Records from a data collection
┏━━

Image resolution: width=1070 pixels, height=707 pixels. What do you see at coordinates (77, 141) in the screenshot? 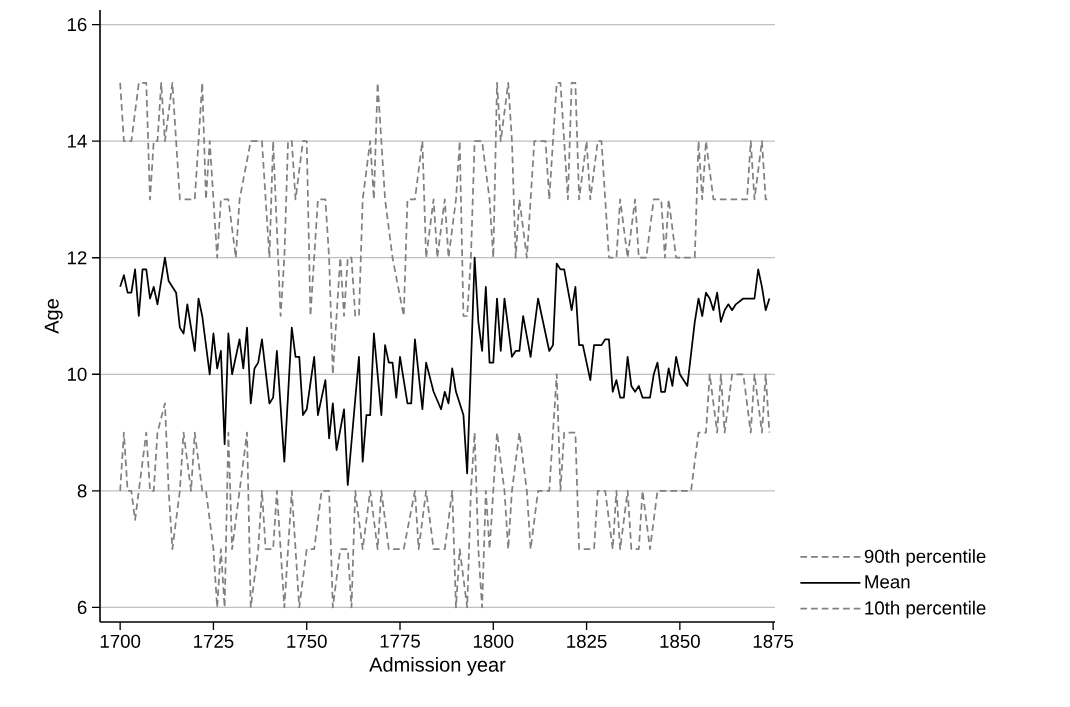
I see `y-tick-label: 14` at bounding box center [77, 141].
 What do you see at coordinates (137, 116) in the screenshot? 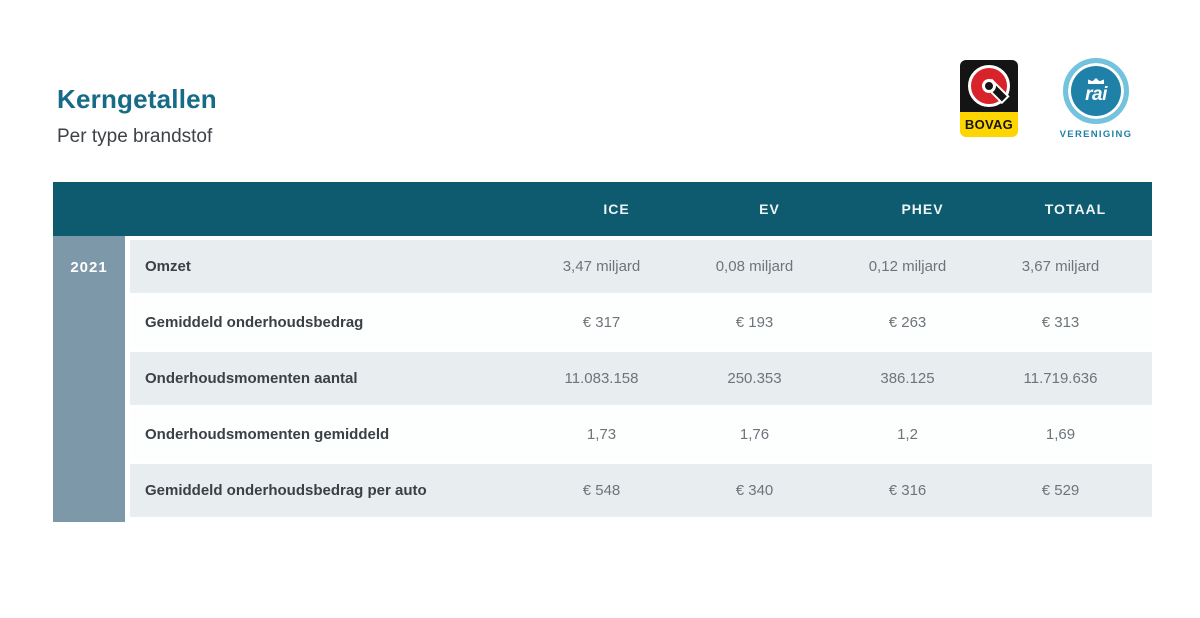
I see `title-block: Kerngetallen Per type brandstof` at bounding box center [137, 116].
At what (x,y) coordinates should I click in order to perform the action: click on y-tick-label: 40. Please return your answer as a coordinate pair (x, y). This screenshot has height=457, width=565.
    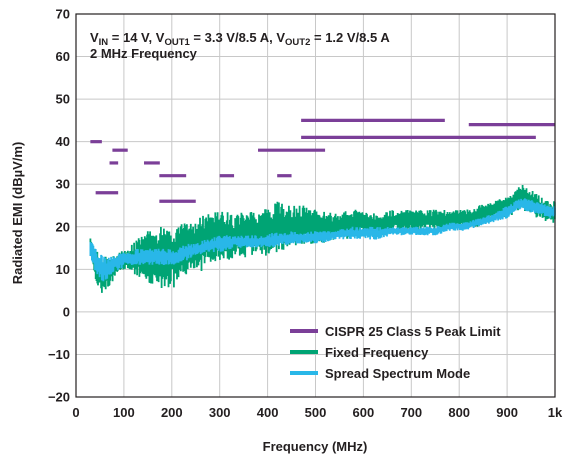
    Looking at the image, I should click on (63, 142).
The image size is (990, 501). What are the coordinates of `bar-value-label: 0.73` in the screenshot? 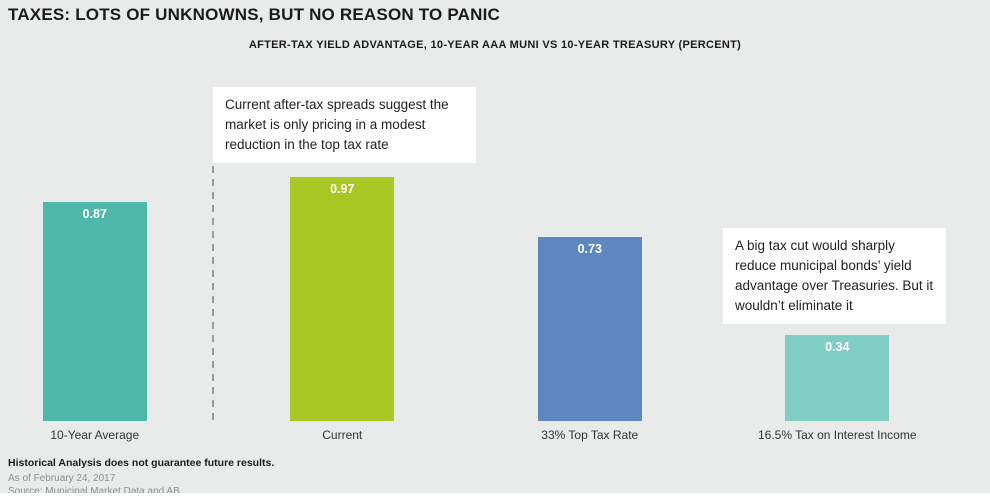 It's located at (590, 249).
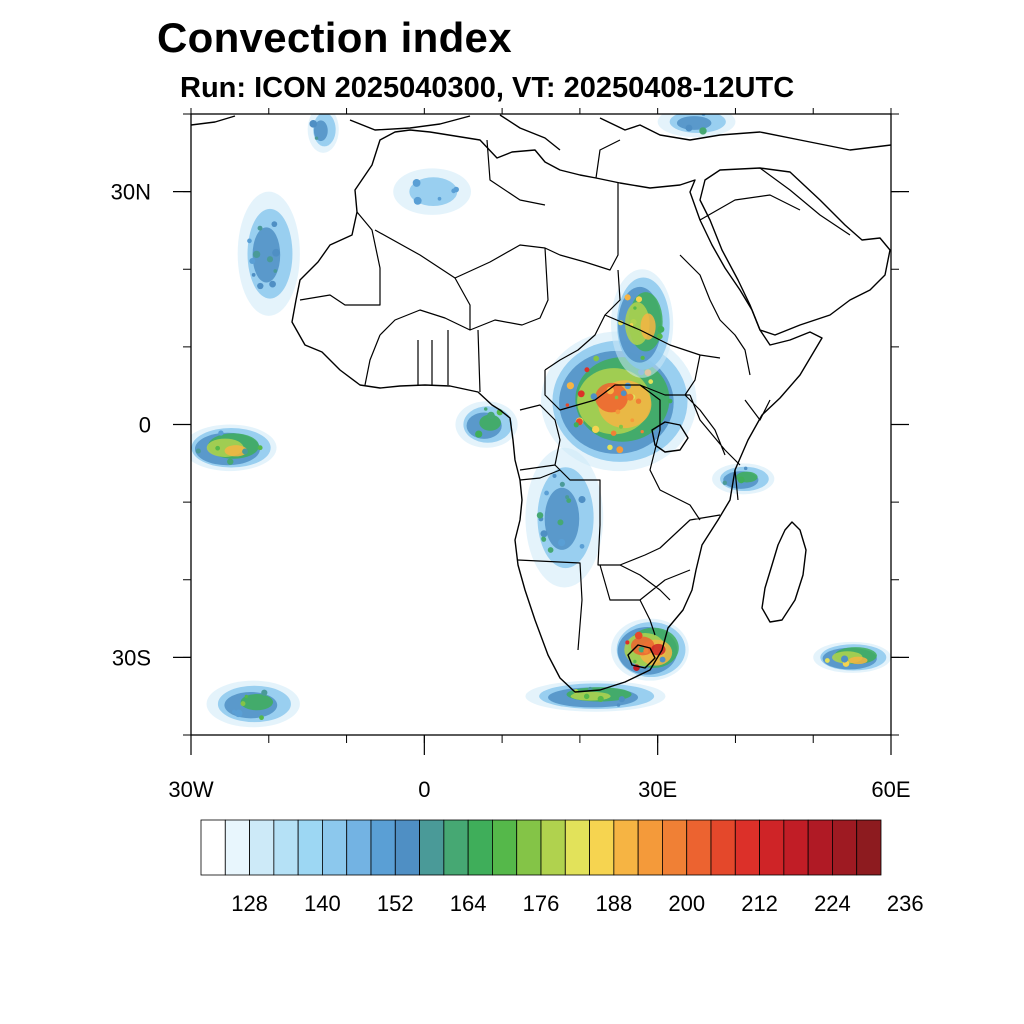 The image size is (1024, 1024). I want to click on colorbar-label: 200, so click(686, 904).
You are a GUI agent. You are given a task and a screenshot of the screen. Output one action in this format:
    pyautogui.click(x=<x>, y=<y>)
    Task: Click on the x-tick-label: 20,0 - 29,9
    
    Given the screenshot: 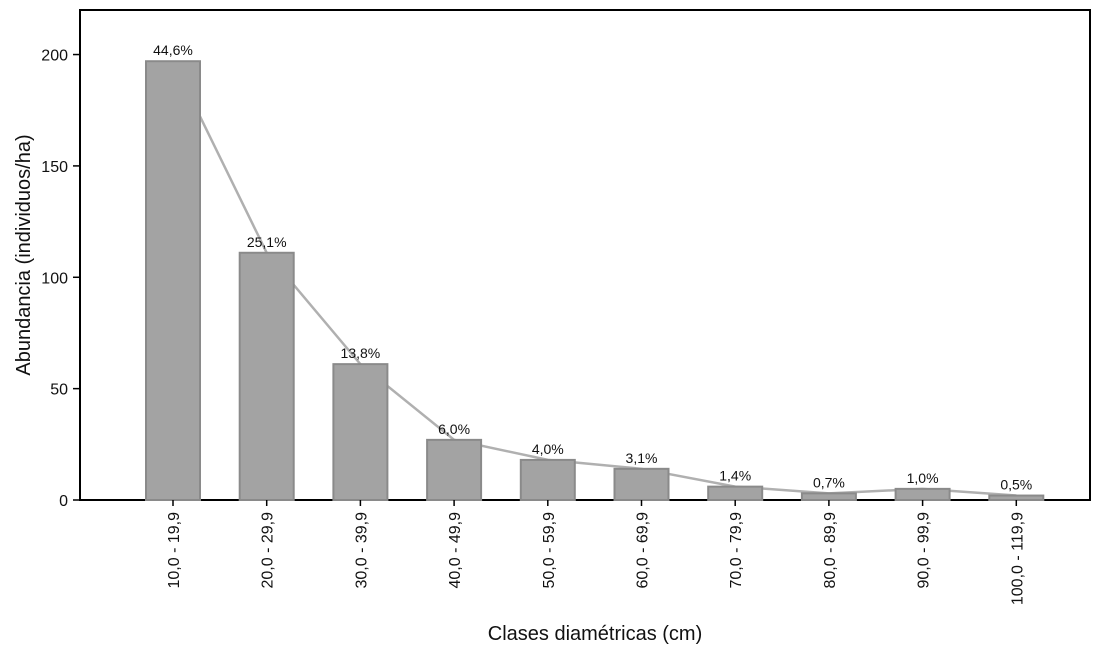 What is the action you would take?
    pyautogui.click(x=268, y=550)
    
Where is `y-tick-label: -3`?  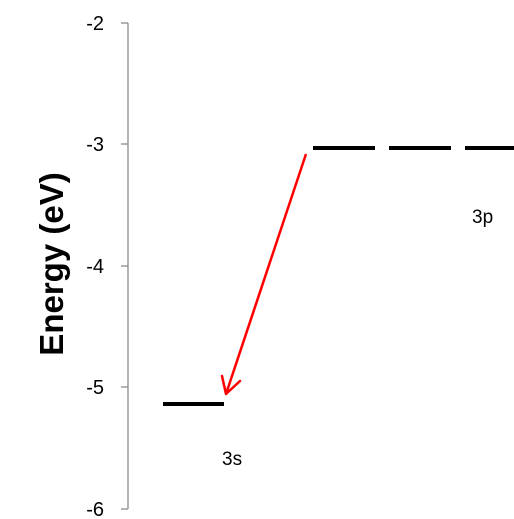 y-tick-label: -3 is located at coordinates (95, 145).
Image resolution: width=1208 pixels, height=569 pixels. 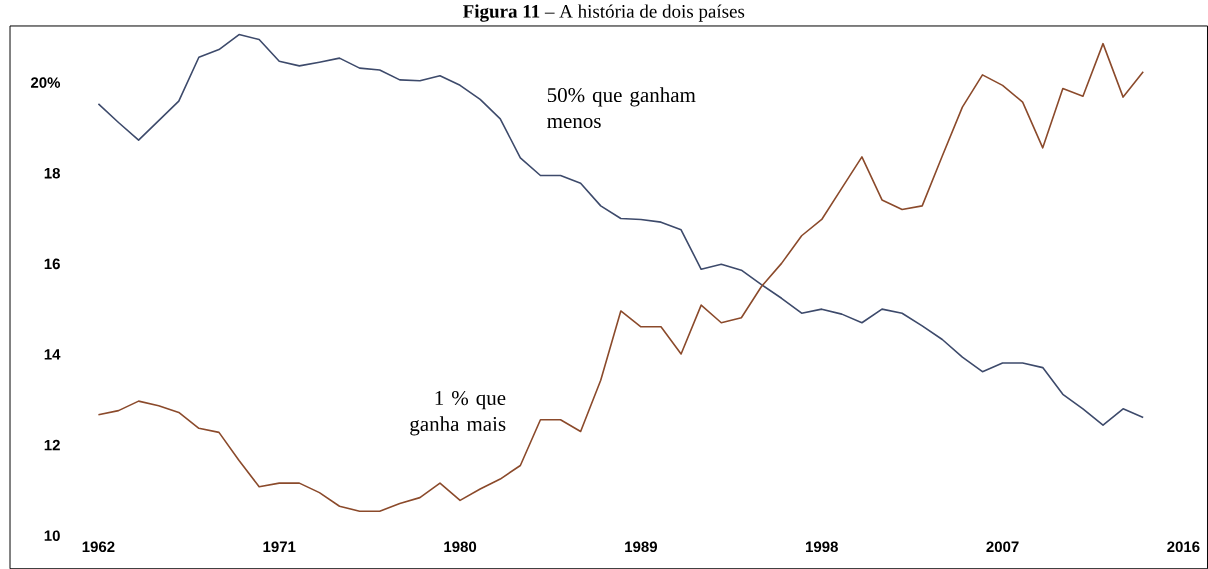 What do you see at coordinates (52, 354) in the screenshot?
I see `y-tick-label: 14` at bounding box center [52, 354].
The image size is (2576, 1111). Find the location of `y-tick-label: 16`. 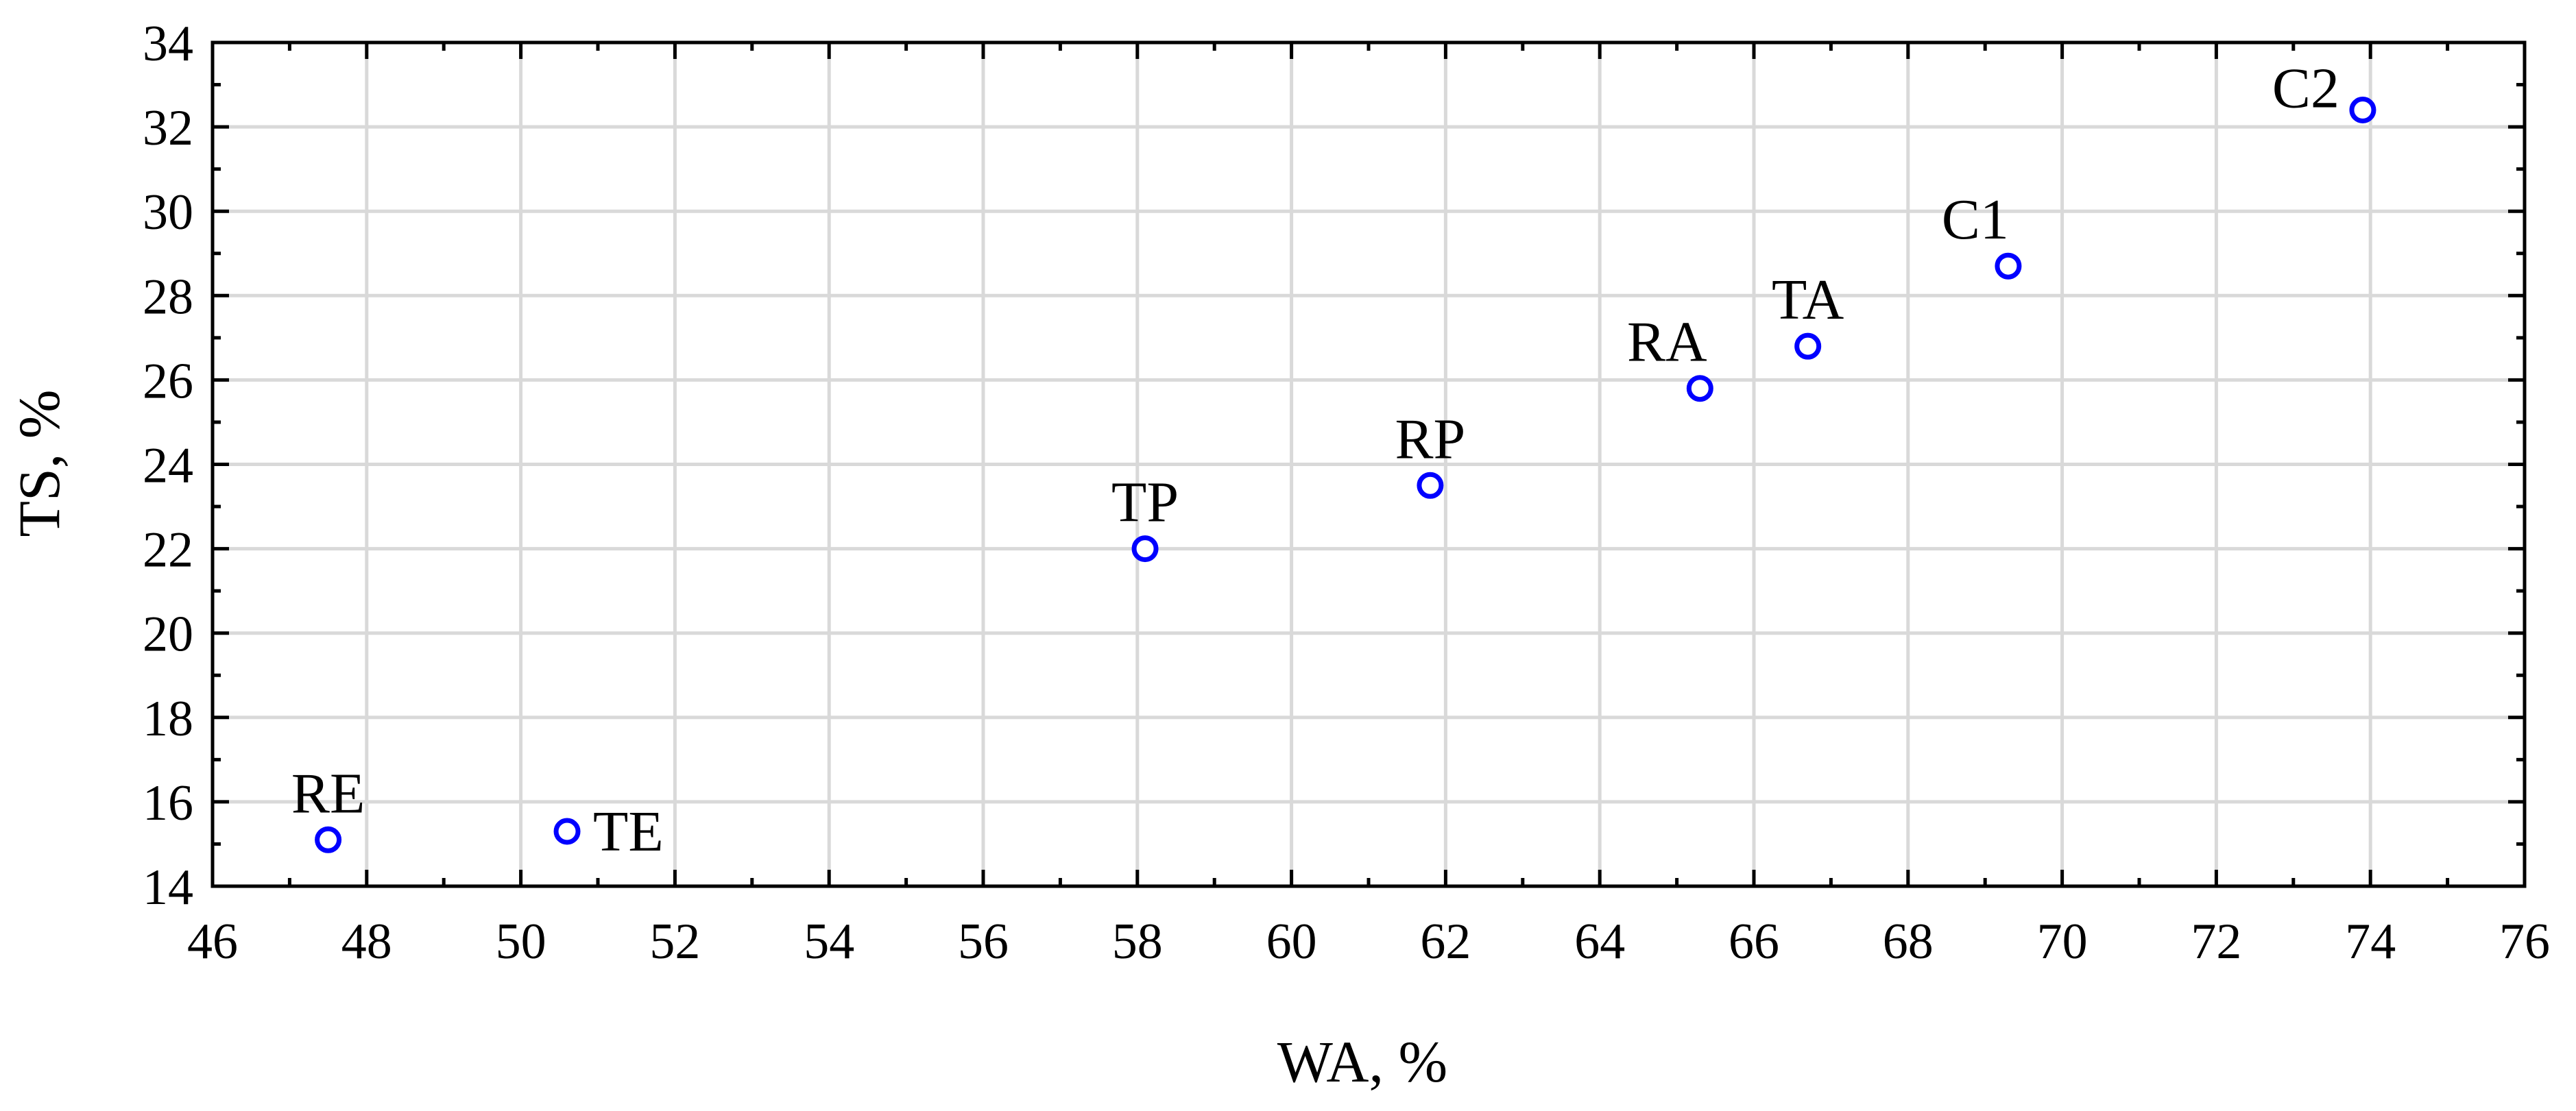

y-tick-label: 16 is located at coordinates (168, 803).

┗━━

WORK TASK
Update the records from the line that has "The image size is (2576, 1111)." through their end, replacing "Find" with "Identify" and leaving everything else unchanged. Omit the pictures from your answer.

WRITTEN ANSWER
The image size is (2576, 1111). Identify the location of `y-tick-label: 16`. 

y-tick-label: 16 is located at coordinates (168, 803).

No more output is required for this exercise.